In 2008, San Francisco melodic death metal trailblazers Light This City called it a day immediately after releasing their phenomenal fourth album, Stormchaser. The band disappeared for most of a decade, but after opening for Darkest Hour's 20th anniversary show in their hometown, they've returned with their strongest effort yet, Terminal Bloom.
 
"Laura [Nichol, vocalist] has a half-sleeve of [Darkest Hour's] Undoing Ruin album cover, so she really had no excuse," drummer Ben Murray tells Exclaim! "So we said fuck it, let's get together and when we did the rehearsing for the show, it was just so seamless. Just right back in it.

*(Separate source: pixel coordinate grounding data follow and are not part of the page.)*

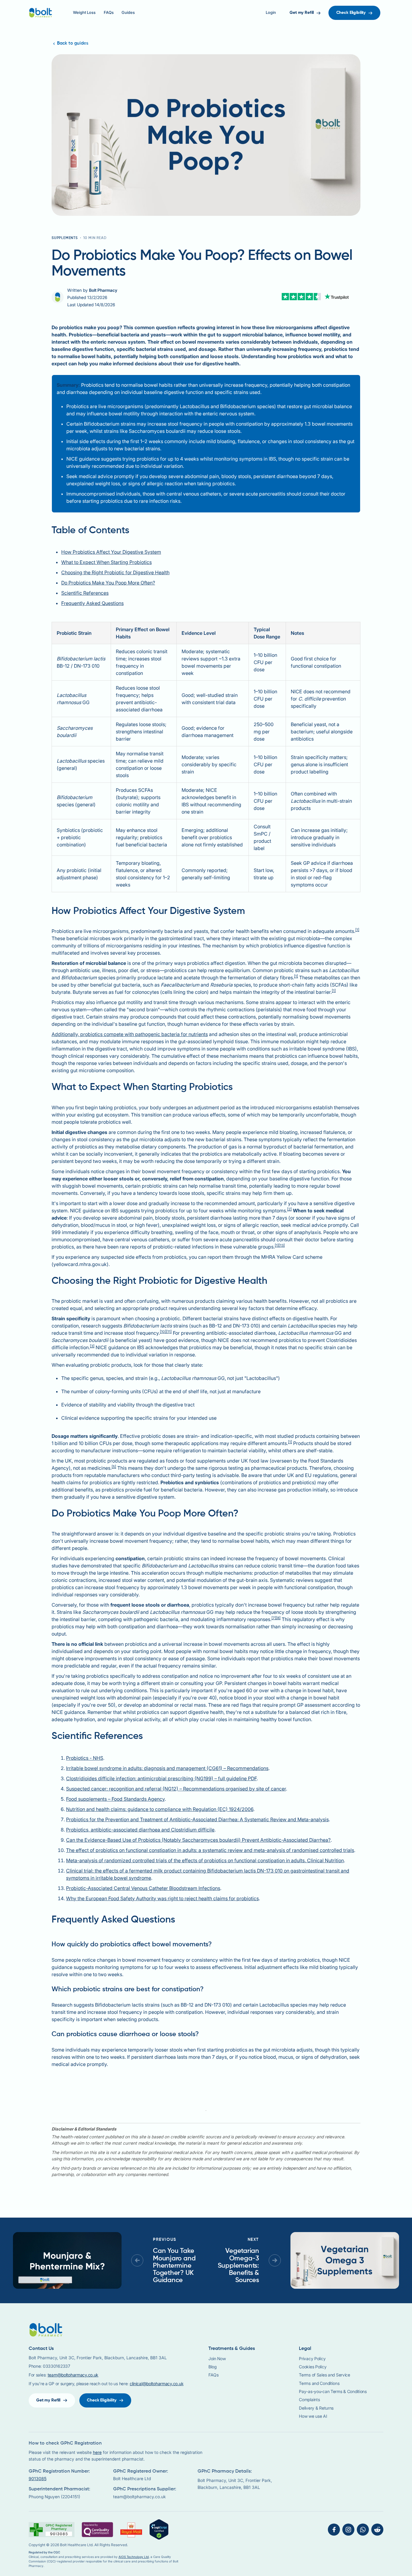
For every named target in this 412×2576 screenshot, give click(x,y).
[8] (278, 1618)
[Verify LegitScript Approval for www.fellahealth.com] (159, 2529)
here (97, 2452)
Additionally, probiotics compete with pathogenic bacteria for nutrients (130, 1034)
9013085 (37, 2478)
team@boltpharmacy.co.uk (73, 2374)
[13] (282, 1245)
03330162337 (56, 2366)
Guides (128, 12)
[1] (357, 929)
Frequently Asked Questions (92, 603)
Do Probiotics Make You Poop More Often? (108, 583)
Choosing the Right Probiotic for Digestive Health (115, 572)
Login (271, 12)
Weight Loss (84, 12)
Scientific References (85, 593)
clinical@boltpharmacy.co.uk (156, 2383)
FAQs (109, 12)
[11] (169, 1331)
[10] (163, 1331)
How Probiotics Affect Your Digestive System (111, 552)
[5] (114, 1466)
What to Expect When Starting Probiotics (106, 562)
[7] (273, 1618)
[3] (92, 1346)
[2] (289, 1209)
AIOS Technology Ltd (134, 2557)
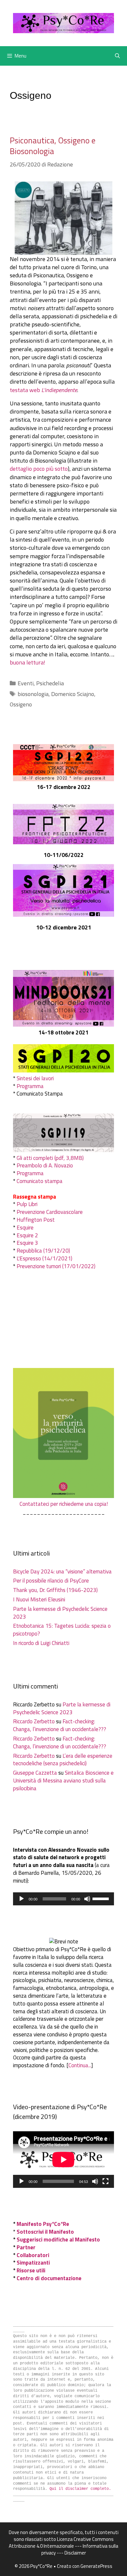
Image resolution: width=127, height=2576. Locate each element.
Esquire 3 (27, 1243)
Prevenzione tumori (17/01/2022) (56, 1266)
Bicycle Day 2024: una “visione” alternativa (62, 1571)
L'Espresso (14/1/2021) (44, 1258)
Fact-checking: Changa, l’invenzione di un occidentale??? (59, 1725)
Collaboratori (33, 2255)
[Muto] (87, 1899)
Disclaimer (75, 2552)
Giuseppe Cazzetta (35, 1772)
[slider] (101, 1898)
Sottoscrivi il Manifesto (45, 2232)
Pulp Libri (27, 1204)
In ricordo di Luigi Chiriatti (41, 1643)
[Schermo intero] (105, 2181)
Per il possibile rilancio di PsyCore (51, 1580)
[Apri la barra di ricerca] (117, 56)
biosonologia (33, 694)
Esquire (25, 1227)
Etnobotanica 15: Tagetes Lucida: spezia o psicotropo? (62, 1630)
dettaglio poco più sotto (39, 468)
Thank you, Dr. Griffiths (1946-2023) (55, 1590)
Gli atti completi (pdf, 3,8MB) (50, 1158)
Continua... (79, 2065)
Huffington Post (36, 1220)
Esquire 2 (27, 1235)
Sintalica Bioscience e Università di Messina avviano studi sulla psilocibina (63, 1780)
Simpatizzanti (33, 2262)
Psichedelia (50, 683)
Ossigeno (21, 704)
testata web (43, 390)
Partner (26, 2247)
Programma (30, 1086)
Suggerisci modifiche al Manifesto (58, 2239)
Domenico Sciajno (72, 694)
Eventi (26, 683)
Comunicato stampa (40, 1181)
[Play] (21, 1899)
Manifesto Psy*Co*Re (43, 2224)
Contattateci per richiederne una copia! (64, 1504)
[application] (63, 1898)
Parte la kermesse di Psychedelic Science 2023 (60, 1613)
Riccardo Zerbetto (34, 1721)
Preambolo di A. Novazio (45, 1165)
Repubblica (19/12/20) (43, 1250)
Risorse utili (31, 2270)
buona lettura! (27, 662)
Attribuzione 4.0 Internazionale (41, 2546)
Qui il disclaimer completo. (80, 2489)
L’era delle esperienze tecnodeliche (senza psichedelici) (62, 1760)
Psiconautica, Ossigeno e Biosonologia (52, 145)
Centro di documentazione (49, 2278)
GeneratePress (96, 2566)
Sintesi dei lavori (35, 1078)
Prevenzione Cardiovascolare (50, 1212)
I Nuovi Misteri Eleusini (39, 1599)
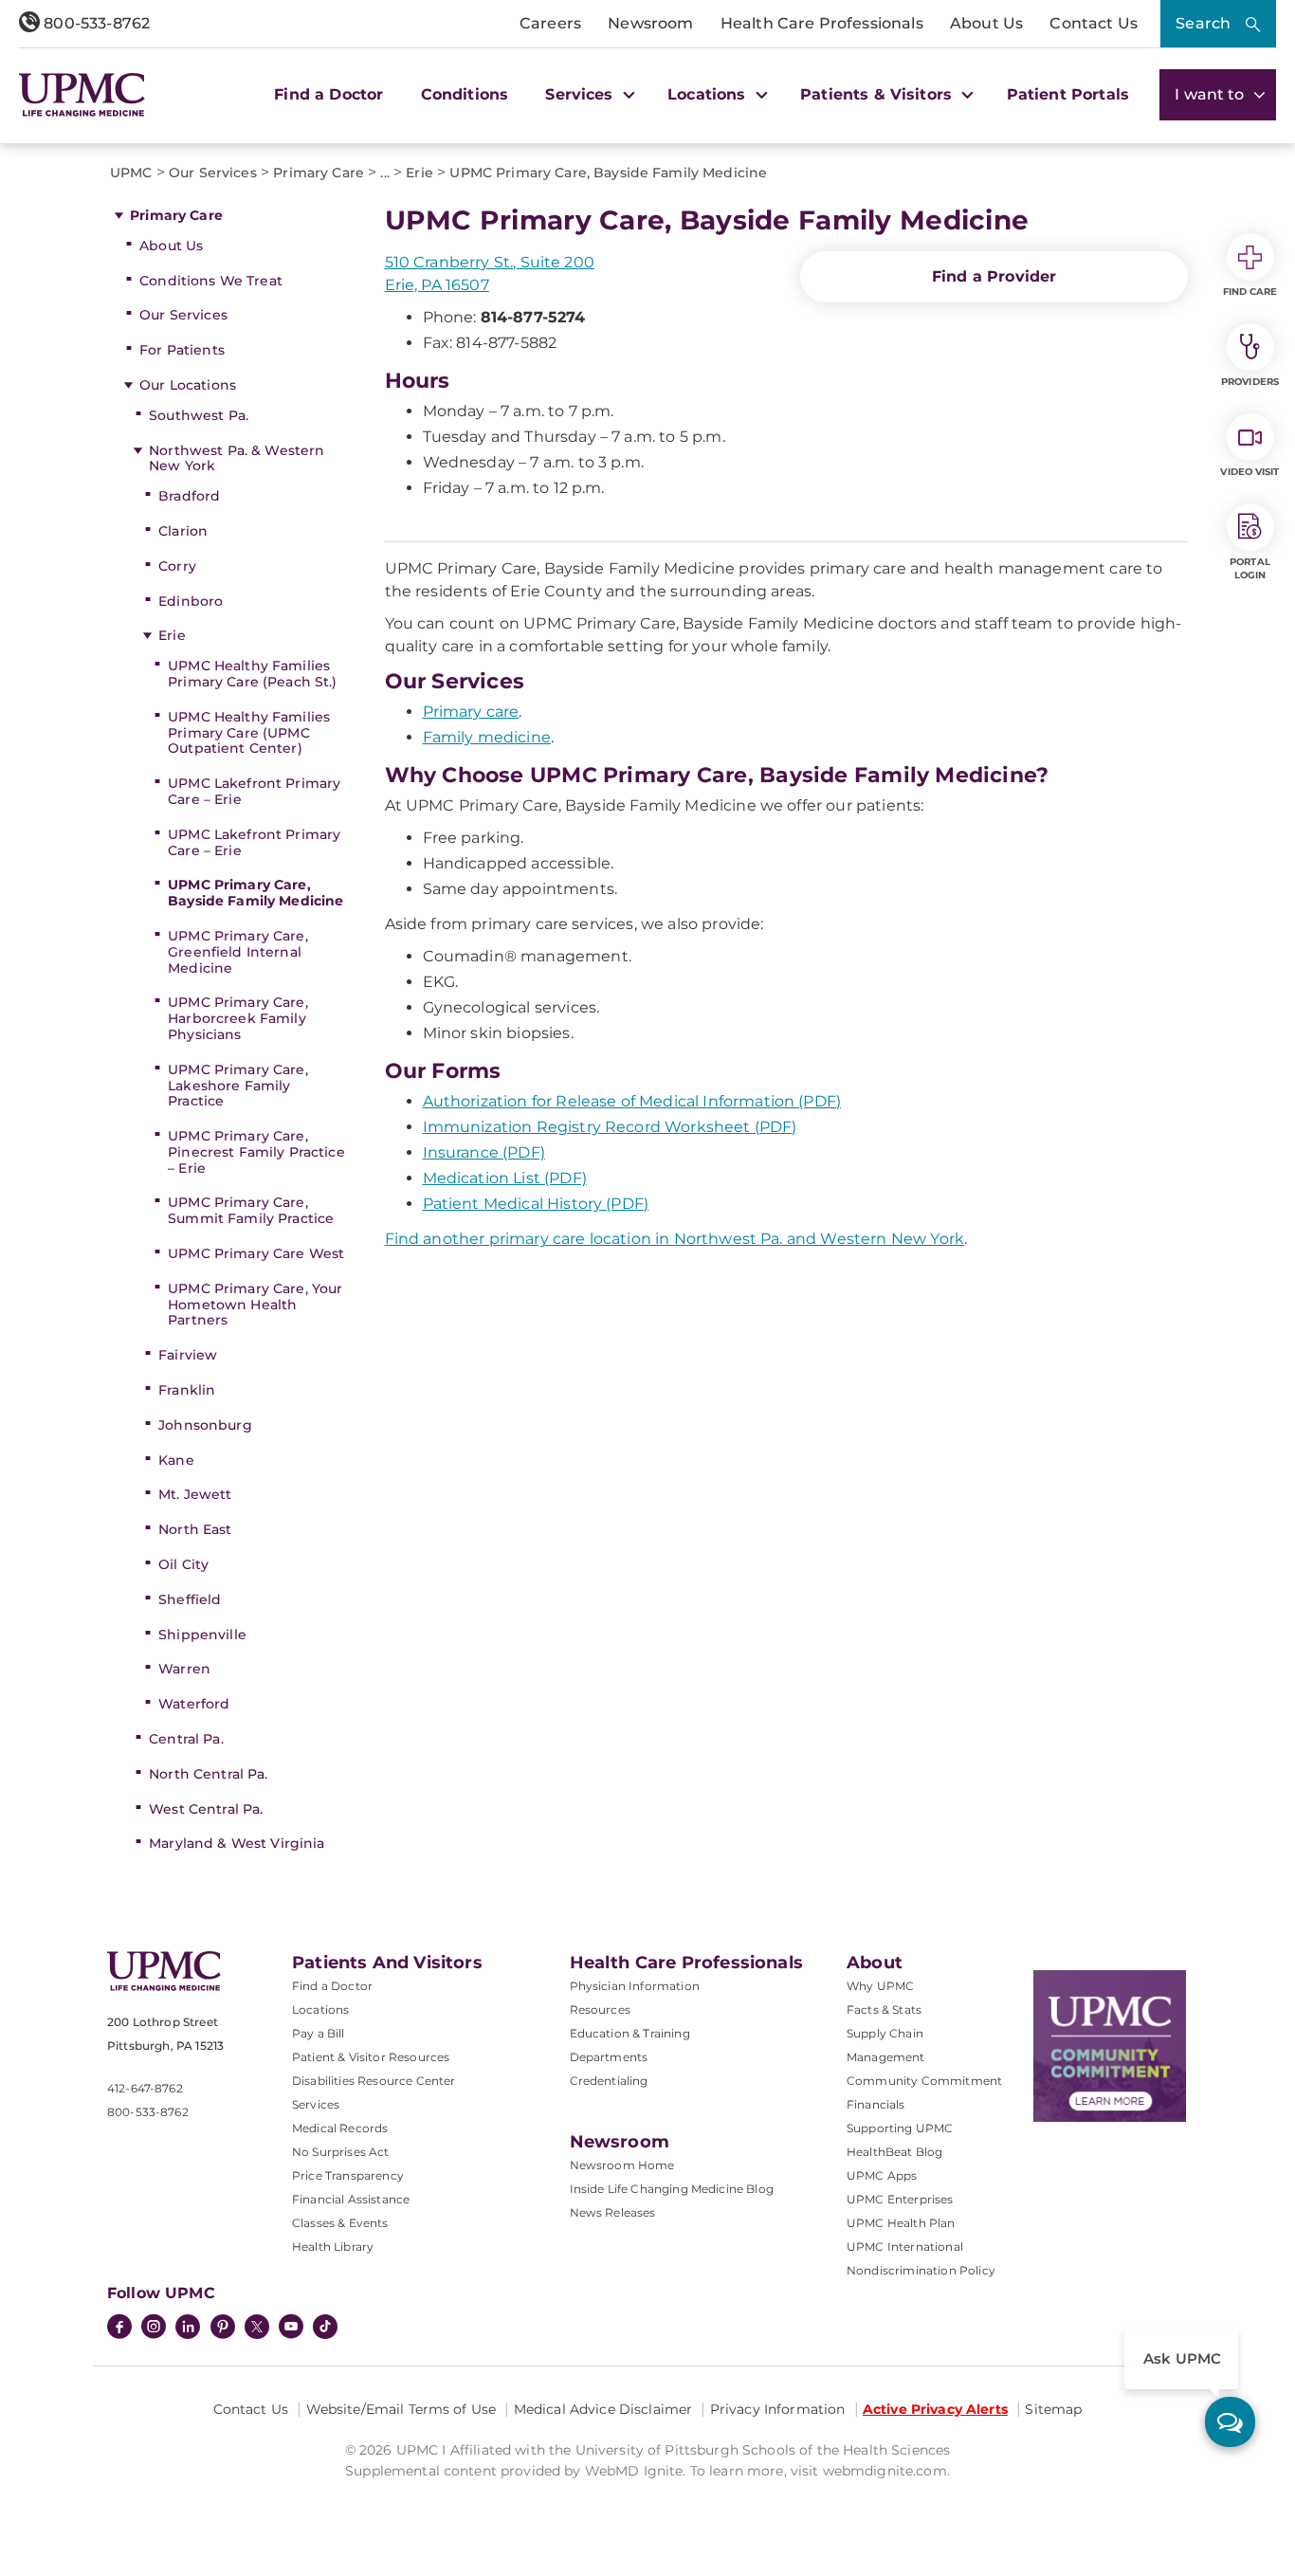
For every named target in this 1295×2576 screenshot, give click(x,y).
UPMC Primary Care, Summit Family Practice (251, 1210)
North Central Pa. (208, 1773)
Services (315, 2104)
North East (194, 1529)
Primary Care (176, 215)
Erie (172, 635)
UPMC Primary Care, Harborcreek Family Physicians (238, 1018)
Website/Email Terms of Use (401, 2409)
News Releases (613, 2212)
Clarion (183, 530)
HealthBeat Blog (894, 2152)
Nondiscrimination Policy (921, 2270)
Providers (1250, 381)
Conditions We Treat (211, 280)
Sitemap (1053, 2409)
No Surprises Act (341, 2152)
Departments (609, 2057)
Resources (600, 2009)
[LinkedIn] (187, 2328)
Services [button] (581, 94)
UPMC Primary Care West (256, 1253)
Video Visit (1249, 472)
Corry (177, 566)
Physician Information (635, 1986)
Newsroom (650, 23)
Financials (876, 2104)
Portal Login (1250, 568)
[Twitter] (257, 2326)
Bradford (189, 495)
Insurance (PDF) (484, 1152)
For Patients (182, 349)
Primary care (471, 712)
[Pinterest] (222, 2328)
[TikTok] (325, 2326)
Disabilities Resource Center (373, 2081)
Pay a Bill (318, 2033)
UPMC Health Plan (901, 2223)
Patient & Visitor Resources (370, 2057)
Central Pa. (186, 1738)
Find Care (1250, 291)
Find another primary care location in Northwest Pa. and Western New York (675, 1239)
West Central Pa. (206, 1809)
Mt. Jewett (194, 1494)
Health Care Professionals (821, 23)
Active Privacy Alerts (935, 2409)
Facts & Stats (884, 2009)
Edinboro (190, 601)
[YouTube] (291, 2328)
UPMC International (905, 2246)
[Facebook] (119, 2328)
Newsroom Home (622, 2165)
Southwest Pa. (198, 415)
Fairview (187, 1354)
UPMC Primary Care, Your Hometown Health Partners (255, 1304)
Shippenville (202, 1634)
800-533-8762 (95, 23)
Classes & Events (340, 2223)
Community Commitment (924, 2081)
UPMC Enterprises (900, 2199)
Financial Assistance (351, 2199)
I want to (1212, 94)
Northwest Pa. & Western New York (236, 458)
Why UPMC (880, 1986)
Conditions (465, 94)
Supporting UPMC (900, 2128)
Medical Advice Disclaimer (603, 2409)
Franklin (186, 1389)
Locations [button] (709, 94)
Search (1203, 23)
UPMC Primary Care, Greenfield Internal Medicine (238, 952)
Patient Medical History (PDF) (536, 1204)
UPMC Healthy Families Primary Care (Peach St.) (252, 673)
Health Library (333, 2246)
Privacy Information (778, 2409)
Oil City (183, 1564)
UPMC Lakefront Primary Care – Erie (254, 791)
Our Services (183, 314)
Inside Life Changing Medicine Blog (672, 2189)
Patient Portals (1068, 94)
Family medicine (487, 737)
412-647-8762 (145, 2088)
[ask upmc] (1230, 2422)
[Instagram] (153, 2328)
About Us (986, 23)
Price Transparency (348, 2175)
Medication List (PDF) (505, 1178)
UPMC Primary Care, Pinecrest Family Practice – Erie (256, 1152)
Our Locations (187, 384)
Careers (550, 23)
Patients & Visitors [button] (878, 94)
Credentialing (609, 2081)
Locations (320, 2009)
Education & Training (630, 2033)
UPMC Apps (882, 2175)
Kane (176, 1460)
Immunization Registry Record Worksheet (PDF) (610, 1127)
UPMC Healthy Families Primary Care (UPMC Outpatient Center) (249, 733)
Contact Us (1093, 23)
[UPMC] (82, 95)
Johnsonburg (205, 1425)
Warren (184, 1668)
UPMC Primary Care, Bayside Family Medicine (255, 892)
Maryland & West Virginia (236, 1843)
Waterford (193, 1703)
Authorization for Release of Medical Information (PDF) (632, 1101)
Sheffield (189, 1599)
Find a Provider (994, 276)
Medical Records (340, 2128)
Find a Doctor (328, 94)
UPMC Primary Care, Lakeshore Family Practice (238, 1085)
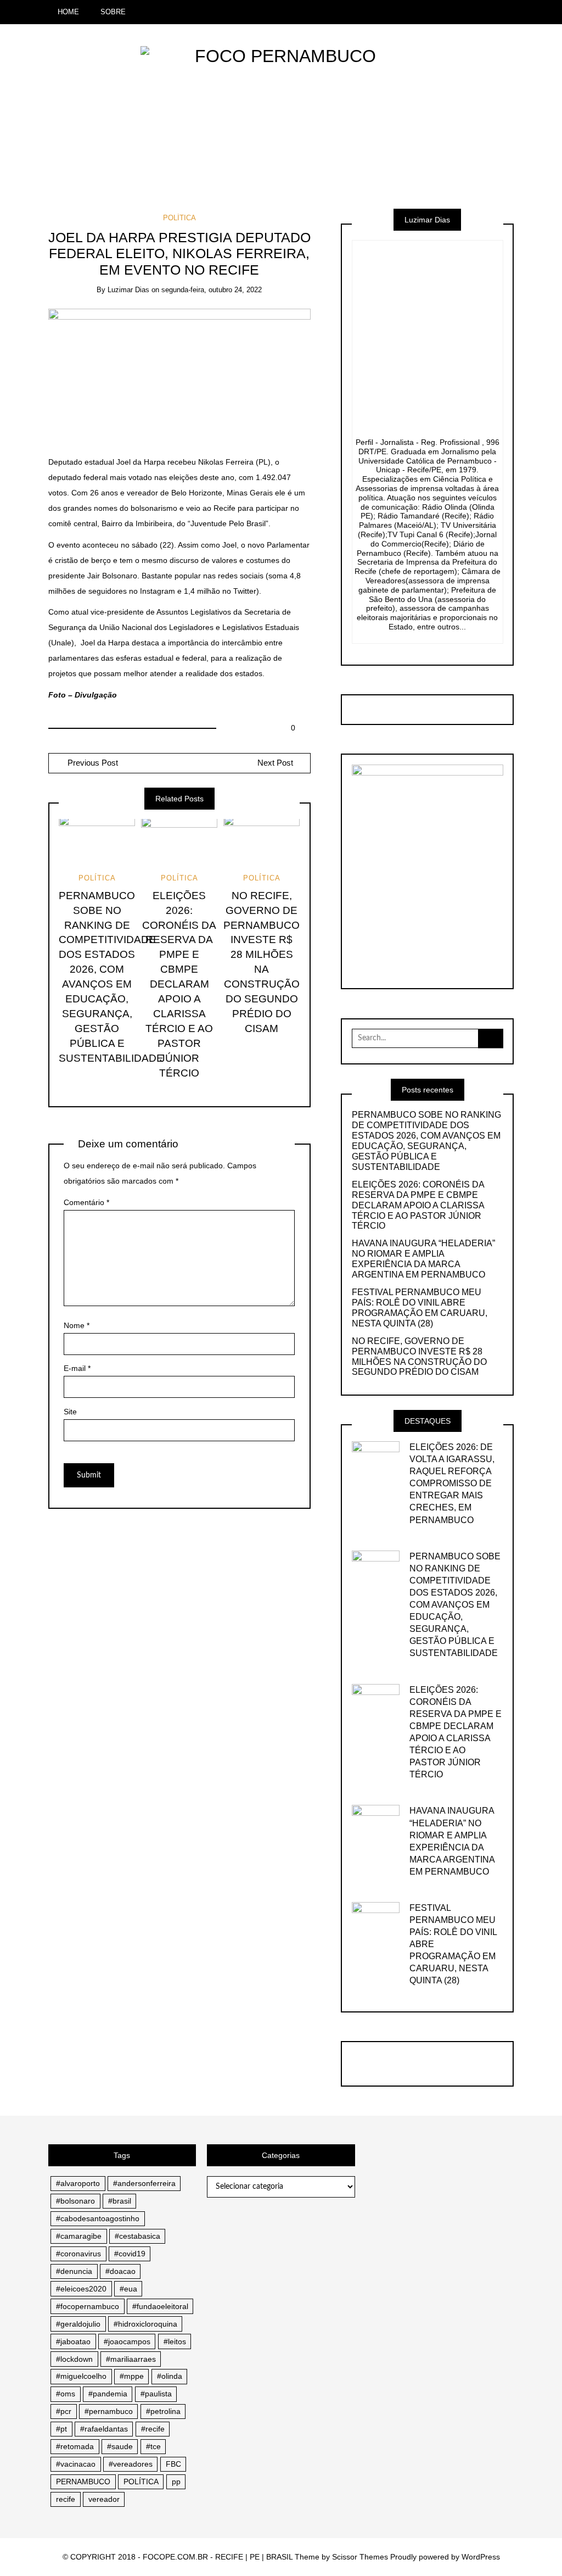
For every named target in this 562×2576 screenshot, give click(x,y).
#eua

We had so much fun and it felt like we played the songs even better than we used to."
 
Despite a decade-long absence, Murray says they were never worried about the reaction; after the overwhelmingly positive reaction at the Darkest Hour show, they knew their popularity had only grown.
 
"When you have ten years since you've broken up, you gain a lot of fans; whether they got into us right after we broke up or two years or five years after, it's like when At the Gates and Carcass got back together," Murray explains. "We aren't in that league, or close to as popular or anything, but we weren't afraid of people not caring. We know that our fans would at least care, and that was enough for us."
 
Murray says he and guitarist Ryan Hansen treated writing Terminal Bloom like a full-time job for about six months to get songs ready. "It came smoothly too, it wasn't a painstakingly laborious thing where we had to try to get back into Light This City mode," says Murray. "With all of our other bands, and the riffs we write for those bands, we know how to compartmentalize. Like we know this is clearly a Wilderness Dream riff or whatever; we just knew what riffs were Light This City riffs."
 
Lyricist Laura Nichol drew from a diverse range of topics. The vocalist used her fascination with Greek mythology on "A Grotesque Reflection" like she would with early material from the band, but also got into deeply personal topics, such as the tragic death of her brother on "Extinguished."
 
"Lyrically I think [Greek mythology] makes sense to her for heavy metal, but a lot of the songs are very personal," says Murray. "She has a way of writing these really succinct lyrics that are not just soaked in generic heavy metal imagery and phrasing. If you just read the lyrics on paper, it could be anything, it's not necessarily super metal. I think that's always been her signature and people can relate to some of those lines, because they're just really broad."
 
While the band stopped creating new music for a while, the members never left the industry, starting multiple projects with and without each other, including blackened thrash outfit Wilderness Dream, death metal act Viral, and Murray and Nichol's punk rock project Heartsounds. Murray explains that after playing in Light This City since he and Nichol started the band as teenagers, they wanted to explore different creative outlets.
 
"After seven or eight years of Light This City, we really wanted to switch gears and challenge ourselves and learn how to sing and do different shit. I'd never been a frontman, I was always behind the kit. She didn't want to be a lead singer anymore, she wanted to play guitar. It was just growing up and wanting to try new shit, like wanting to leave a job after a few years. You just want to do something else."
 
The new record marks the first time Light This City have self-released an album. When the band went on hiatus, Murray started Creator-Destructor Records from the ground up, so it was a natural decision for him to release Terminal Bloom. The drummer says he wanted to make sure the band would have control over every aspect of how the album was released.
 
"Labels are dwindling in their significance to a band's success. Bands get huge just off hype or word of mouth or Bandcamp or social media or whatever. The days of a label making or breaking a band are more or less over," says Murray. "We wanted to also see all of the money from it ourselves, because it costs money to tour and put things out and it's direct to us. I hope the fans know that — when they buy the album, they're supporting us directly."
 
Terminal Bloom is out May 25 on Creator-Destructor Records.